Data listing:
** Start **
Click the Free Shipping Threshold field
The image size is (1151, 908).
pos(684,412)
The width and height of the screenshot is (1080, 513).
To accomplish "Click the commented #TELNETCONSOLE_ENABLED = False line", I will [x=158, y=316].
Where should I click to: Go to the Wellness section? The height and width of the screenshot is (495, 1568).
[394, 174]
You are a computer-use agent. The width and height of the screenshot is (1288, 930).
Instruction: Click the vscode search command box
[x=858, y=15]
** End **
** Start **
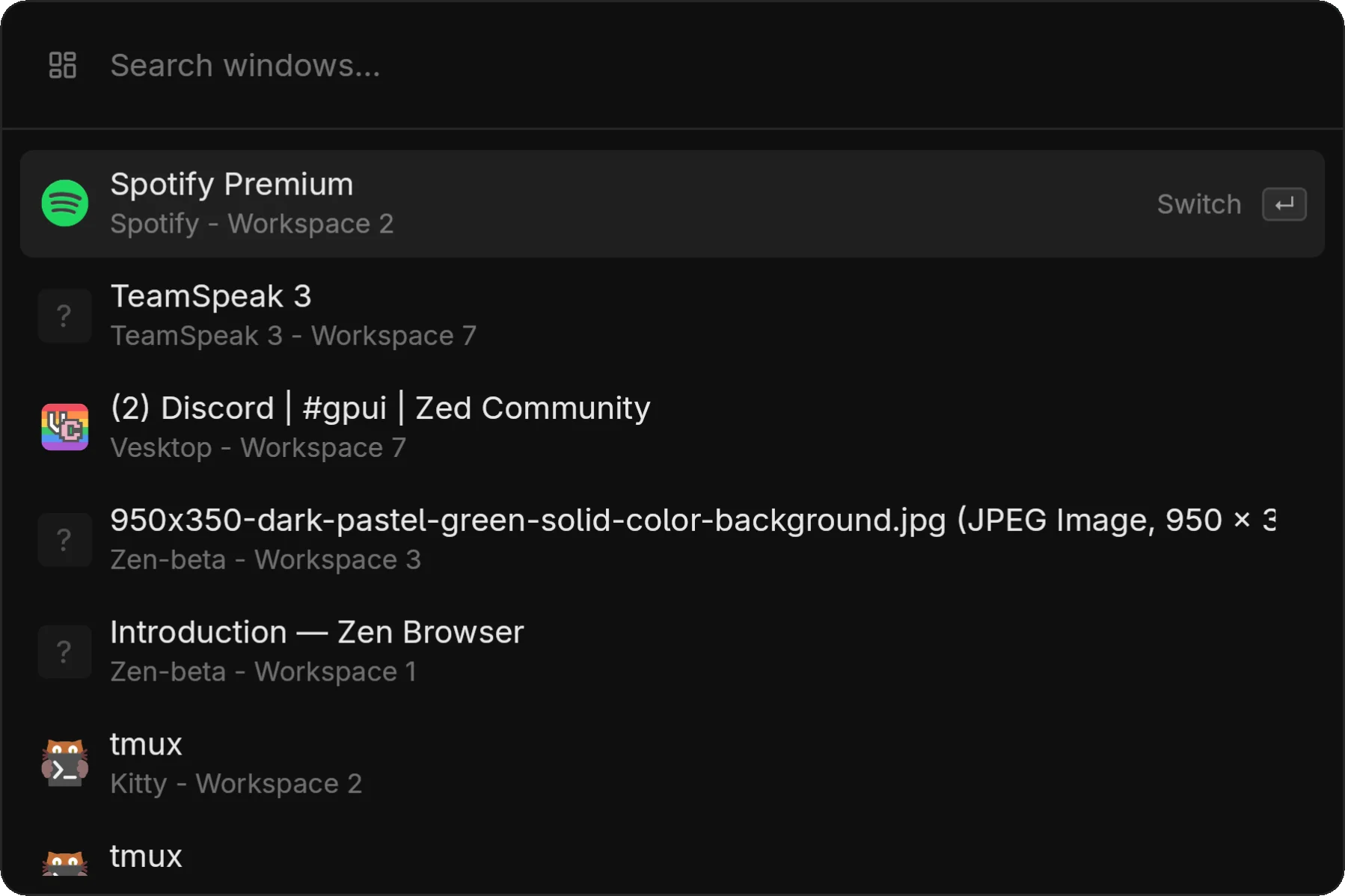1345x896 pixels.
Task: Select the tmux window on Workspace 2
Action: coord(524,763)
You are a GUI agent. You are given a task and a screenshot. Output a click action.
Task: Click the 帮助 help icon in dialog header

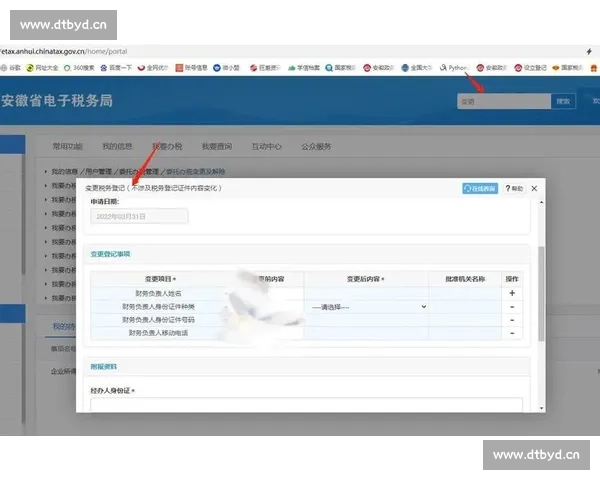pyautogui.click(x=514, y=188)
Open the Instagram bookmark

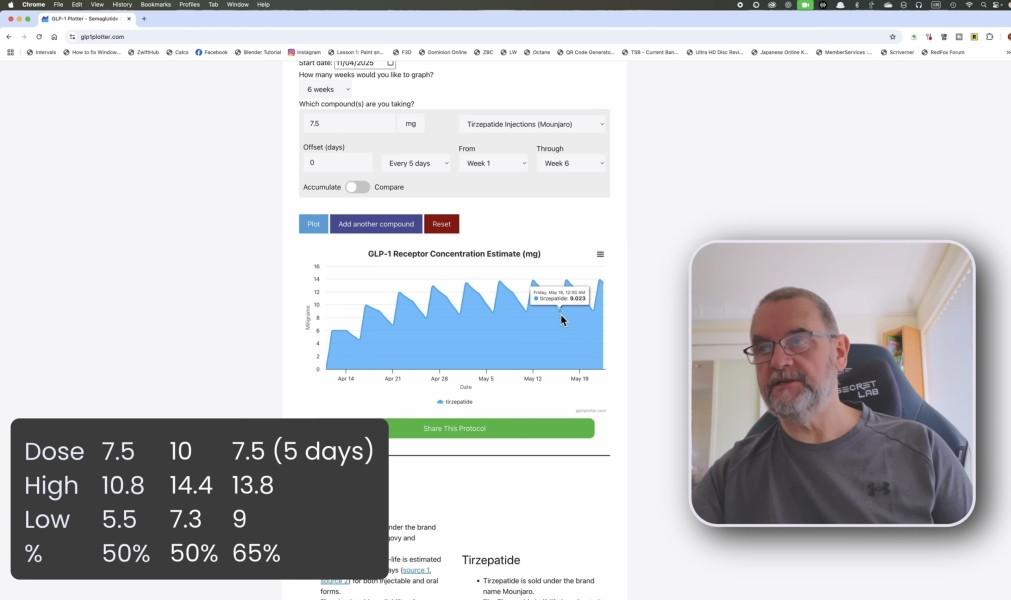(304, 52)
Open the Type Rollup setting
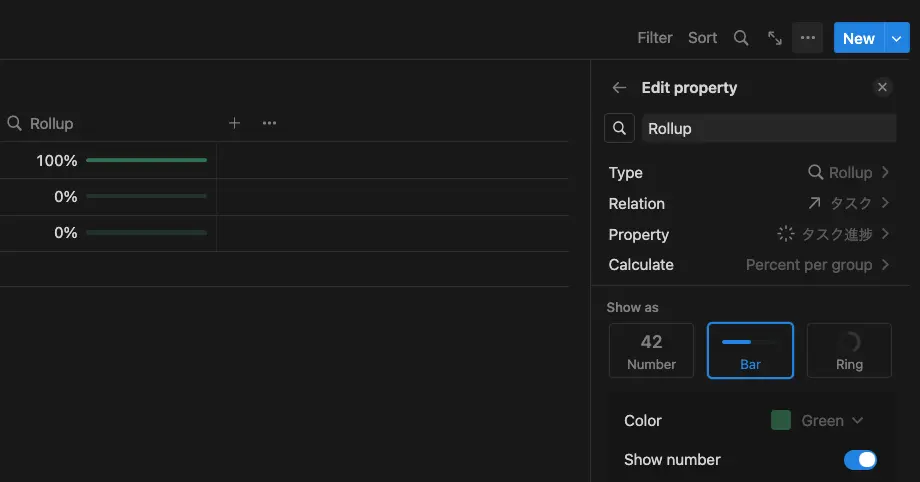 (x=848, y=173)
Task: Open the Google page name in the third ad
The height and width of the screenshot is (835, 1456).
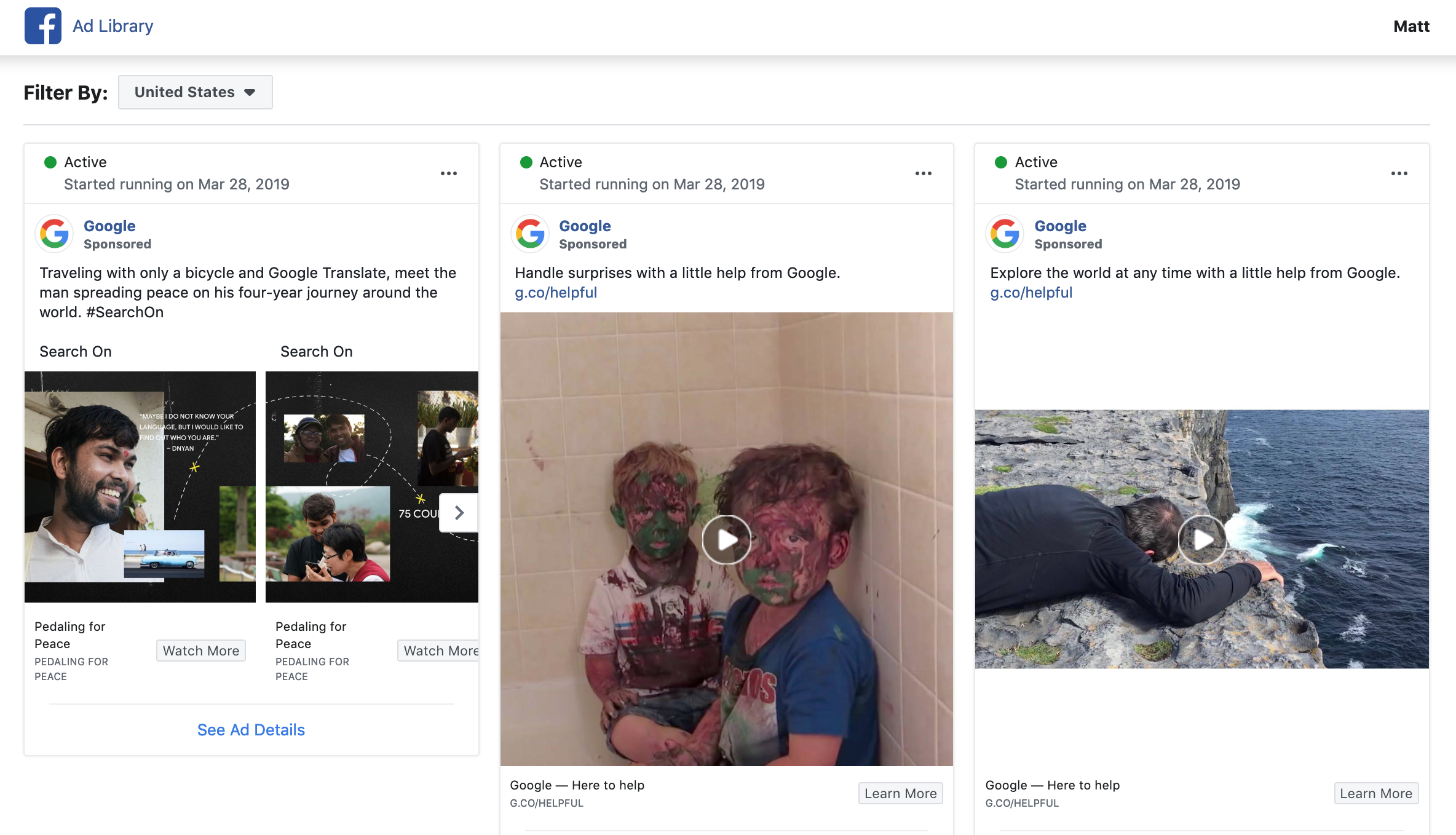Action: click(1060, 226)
** End **
* _WRITTEN REQUEST_
Copy out the lines of the data listing from the one containing "The width and height of the screenshot is (1080, 513)." through the one containing "[x=858, y=15]", including both, and leave them unchanged.

* _THE SOLUTION_
The width and height of the screenshot is (1080, 513).
To accomplish "Click the commented #TELNETCONSOLE_ENABLED = False line", I will [x=158, y=316].
Where should I click to: Go to the Wellness section? The height and width of the screenshot is (495, 1568).
[394, 174]
You are a computer-use agent. The width and height of the screenshot is (1288, 930).
Instruction: Click the vscode search command box
[x=858, y=15]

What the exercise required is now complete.